Singer-songwriter Ed has had enormous success both writing for, and performing with, some of the world’s biggest artists. As a songwriter, his writing credits include One Direction’s ‘Best Song Ever’, The Wanted’s ‘All Time Low’ and ‘Glad You Came’, and Olly Murs’ ‘Dear Darlin’. As a singer, he’s featured on ‘I Need You Tonight’ and ‘Never Be a Right Time’ with Professor Green, and performed at festivals including V and Wireless.
The session was hosted by Jake Shillingford – BIMM’s Group Head of Artist Development and founder and frontman of 90s alternative band My Life Story – who asked Ed how he got started as a professional songwriter. Ed mentioned that he signed to Virgin in 2009 and was immediately put in a room with other writers, which he found strange at first, but soon realised that if you have other ears in the room, you’re more likely to come up with something great.

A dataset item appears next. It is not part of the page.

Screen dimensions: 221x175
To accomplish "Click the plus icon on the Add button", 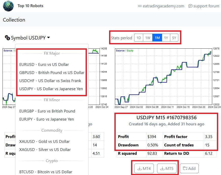I will pos(185,168).
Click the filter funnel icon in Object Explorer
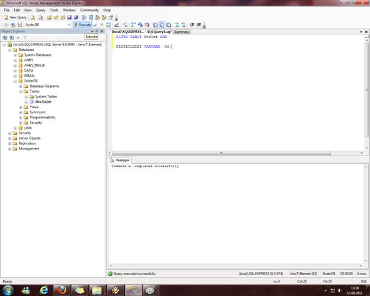 [x=25, y=37]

He mentioned that his line of work is usually very demanding and he sometimes works six or seven-day weeks, both during the day and into the evenings:
“Some people write from past experiences, but when I’m writing a song a day, 5 days a week, plus evening sessions, most of my stories end up fabricated.”
Ed told the audience that writing for specific clients is harder than you think:
“If you’re writing for someone, it has to be right for them. You need to tailor that song to them. But write a song you like the sound of. Write a pretty melody over some good chords with a not too difficult lyric. It can be that simple.”
He also mentioned the pressure he faces to ‘conform’ as a professional songwriter, saying he doesn’t want to do that and would prefer to push boundaries:
“When you’re writing for other artists, you get told: be creative, but don’t be too creative, don’t go too crazy with it, don’t have too much fun. That’s the constant war between creatives and the music business, but we both need each other.”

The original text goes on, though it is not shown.